Your task → Taking the line with "Youtube (1050, 2262)" as the first and the last line of the entries as the final one, copy that span exactly.

+++ Task inputs +++

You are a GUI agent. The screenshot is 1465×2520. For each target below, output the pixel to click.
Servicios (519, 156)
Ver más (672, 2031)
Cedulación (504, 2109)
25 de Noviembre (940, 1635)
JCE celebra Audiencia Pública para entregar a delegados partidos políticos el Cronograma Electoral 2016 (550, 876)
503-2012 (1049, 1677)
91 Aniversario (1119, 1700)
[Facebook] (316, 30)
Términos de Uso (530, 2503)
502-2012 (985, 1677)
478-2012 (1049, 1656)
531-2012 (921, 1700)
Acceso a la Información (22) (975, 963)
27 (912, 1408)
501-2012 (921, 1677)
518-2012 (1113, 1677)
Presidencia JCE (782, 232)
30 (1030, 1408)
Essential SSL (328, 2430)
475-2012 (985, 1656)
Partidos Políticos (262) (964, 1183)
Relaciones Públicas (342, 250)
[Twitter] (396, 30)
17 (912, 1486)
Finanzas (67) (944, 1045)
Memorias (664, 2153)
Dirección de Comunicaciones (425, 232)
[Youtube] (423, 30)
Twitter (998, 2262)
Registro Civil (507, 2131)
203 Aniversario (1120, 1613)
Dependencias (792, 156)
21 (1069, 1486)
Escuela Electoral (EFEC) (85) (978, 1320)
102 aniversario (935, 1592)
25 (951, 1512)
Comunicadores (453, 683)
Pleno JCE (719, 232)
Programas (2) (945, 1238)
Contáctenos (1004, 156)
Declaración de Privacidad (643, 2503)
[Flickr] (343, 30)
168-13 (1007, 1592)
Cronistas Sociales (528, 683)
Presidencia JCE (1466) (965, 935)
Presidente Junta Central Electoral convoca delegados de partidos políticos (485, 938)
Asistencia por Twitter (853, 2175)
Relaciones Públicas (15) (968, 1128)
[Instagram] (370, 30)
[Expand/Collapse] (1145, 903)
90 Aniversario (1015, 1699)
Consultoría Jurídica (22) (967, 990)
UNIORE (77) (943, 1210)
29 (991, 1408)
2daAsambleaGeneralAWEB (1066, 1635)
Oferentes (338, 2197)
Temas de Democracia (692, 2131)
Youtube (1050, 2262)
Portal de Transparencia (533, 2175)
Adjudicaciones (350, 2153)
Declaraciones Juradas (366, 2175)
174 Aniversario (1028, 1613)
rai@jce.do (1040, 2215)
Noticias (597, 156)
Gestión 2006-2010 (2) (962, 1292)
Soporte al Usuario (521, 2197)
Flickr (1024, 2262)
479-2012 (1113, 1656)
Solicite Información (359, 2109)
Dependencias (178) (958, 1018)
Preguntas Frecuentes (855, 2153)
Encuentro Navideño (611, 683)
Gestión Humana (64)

+++

Answer below →
Youtube (1050, 2262)
Portal de Transparencia (533, 2175)
Adjudicaciones (350, 2153)
Declaraciones Juradas (366, 2175)
174 Aniversario (1028, 1613)
rai@jce.do (1040, 2215)
Noticias (597, 156)
Gestión 2006-2010 (2) (962, 1292)
Soporte al Usuario (521, 2197)
Flickr (1024, 2262)
479-2012 (1113, 1656)
Solicite Información (359, 2109)
Dependencias (178) (958, 1018)
Preguntas Frecuentes (855, 2153)
Encuentro Navideño (611, 683)
Gestión Humana (64)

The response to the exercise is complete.